Saya berusaha menjelaskan bahwa maksud kedua kandidat baik. Mereka
berjanji akan membawa Jakarta lebih maju jika jadi gubernur. Saling sindir
itu cuma bumbu saja. ”Kalau Bang Foke menang, usaha angkringan
sampeyan ini, juga usaha sedulur-sedulur wong cilik lainnya, akan
dibina. Beliau, kan, ahlinya.”

Kuseruput teh-jahe hangat dulu, sebelum kuteruskan celotehku. ”Lha
kalau Bang Adang yang terpilih, dia akan membenahi semua infrsatruktur
yang memungkinkan usaha Mas War makin oke. Piye, mas, sip, kan?”
Aku berharap dia akan terkagum dengan pidato ngalor-ngidul ini.

Bukan itu maksudku bos, sela Mas War.
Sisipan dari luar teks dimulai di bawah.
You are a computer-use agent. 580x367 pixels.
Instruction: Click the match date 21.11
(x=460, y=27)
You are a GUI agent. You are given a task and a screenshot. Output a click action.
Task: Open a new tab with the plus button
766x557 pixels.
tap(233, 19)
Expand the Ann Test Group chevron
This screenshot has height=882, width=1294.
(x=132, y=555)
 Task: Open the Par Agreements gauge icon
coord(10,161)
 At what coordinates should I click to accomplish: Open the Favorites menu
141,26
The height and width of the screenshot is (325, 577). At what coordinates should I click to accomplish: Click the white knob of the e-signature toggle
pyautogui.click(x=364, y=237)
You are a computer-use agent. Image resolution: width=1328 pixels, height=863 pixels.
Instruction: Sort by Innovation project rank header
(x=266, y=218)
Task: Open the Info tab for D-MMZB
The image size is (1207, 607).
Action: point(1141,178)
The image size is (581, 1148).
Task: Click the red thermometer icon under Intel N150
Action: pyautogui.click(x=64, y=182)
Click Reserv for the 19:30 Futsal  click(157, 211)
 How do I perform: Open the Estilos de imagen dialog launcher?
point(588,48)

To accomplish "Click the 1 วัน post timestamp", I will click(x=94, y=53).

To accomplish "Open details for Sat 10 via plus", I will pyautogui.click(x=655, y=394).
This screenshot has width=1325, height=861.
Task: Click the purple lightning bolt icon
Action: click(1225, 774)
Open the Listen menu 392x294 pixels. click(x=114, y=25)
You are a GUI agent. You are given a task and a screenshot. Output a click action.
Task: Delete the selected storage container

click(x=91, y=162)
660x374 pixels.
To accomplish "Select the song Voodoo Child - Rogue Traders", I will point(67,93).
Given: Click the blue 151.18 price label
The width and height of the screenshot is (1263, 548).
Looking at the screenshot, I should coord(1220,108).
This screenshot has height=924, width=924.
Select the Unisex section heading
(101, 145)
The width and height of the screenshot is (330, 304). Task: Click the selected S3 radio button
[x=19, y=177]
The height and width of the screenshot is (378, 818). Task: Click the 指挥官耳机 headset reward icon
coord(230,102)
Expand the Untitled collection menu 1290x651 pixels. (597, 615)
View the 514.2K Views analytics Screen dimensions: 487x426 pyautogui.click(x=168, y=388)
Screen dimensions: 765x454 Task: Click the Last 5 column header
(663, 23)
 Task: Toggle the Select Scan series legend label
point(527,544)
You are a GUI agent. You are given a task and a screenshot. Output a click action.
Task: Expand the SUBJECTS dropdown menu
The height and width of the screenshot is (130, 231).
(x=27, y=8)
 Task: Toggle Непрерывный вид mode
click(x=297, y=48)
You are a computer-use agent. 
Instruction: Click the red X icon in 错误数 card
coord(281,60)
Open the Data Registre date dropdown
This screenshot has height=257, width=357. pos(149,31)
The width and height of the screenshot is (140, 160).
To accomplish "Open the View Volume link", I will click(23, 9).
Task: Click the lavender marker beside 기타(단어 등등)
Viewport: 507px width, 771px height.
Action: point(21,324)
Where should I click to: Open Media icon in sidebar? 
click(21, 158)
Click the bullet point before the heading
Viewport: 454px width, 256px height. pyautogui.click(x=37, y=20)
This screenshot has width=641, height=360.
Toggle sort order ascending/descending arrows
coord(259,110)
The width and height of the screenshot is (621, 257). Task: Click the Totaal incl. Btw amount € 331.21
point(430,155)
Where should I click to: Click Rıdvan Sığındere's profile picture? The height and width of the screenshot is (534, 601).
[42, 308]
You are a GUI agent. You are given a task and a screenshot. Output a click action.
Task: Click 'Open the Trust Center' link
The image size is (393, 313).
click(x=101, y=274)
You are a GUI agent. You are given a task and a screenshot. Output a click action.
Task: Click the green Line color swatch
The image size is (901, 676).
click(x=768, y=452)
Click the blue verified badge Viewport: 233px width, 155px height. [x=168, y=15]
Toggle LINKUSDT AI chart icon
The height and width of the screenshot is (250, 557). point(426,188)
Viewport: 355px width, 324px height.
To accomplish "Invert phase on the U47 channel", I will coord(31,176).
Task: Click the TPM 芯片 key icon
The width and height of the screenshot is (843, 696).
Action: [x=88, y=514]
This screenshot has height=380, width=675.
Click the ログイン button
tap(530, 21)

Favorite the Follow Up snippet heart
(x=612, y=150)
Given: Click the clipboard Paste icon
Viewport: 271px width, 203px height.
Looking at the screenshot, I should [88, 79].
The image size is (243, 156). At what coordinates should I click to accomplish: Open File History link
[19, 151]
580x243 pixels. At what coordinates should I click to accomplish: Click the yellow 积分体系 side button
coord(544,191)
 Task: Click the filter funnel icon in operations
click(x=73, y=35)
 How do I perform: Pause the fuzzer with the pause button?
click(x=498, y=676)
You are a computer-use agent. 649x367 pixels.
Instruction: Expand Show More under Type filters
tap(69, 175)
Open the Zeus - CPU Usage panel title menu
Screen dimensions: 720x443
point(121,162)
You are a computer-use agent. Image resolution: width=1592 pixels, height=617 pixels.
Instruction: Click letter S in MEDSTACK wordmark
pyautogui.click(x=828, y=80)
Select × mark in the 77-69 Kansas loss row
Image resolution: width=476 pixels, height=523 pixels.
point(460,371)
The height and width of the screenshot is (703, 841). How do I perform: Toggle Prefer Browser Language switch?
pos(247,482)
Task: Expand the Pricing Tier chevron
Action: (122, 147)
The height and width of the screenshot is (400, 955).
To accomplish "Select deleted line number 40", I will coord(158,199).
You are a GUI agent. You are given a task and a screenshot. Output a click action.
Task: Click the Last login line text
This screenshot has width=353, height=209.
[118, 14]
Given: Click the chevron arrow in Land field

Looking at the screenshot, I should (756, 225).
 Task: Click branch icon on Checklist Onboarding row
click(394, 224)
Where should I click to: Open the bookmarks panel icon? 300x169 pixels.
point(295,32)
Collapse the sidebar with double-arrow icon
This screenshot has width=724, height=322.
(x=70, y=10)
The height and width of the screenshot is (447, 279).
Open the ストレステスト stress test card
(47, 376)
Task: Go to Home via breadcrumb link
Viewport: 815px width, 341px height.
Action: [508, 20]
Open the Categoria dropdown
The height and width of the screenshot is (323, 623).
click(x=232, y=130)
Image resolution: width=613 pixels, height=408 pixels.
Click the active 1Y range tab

Lalu dengan masih cengengesan
dia bertanya kenapa para calon pemimpin itu sudah rebutan kampanye,
padahal belum waktunya. ”Lha kalau belum jadi pemimpin saja sudah
ngakalin aturan, gimana kalau sudah naik?”

Hm, aku merasa kalau diskusi ala angkringan ini diteruskan, pasti bakal
dead-lock seperti perundingan Indonesia-Singapura itu. Sulit bagi saya
menjelaskan bahwa itu cuma sosialisasi—dan bukan kampanye.

Kalau dia bertanya, ”Lantas itu apa bedanya?” Pasti saya cuma bisa
cengengesan. Mending saya nikmati saja sego kucing plus tah jahe
hangat yang nyamleng ini.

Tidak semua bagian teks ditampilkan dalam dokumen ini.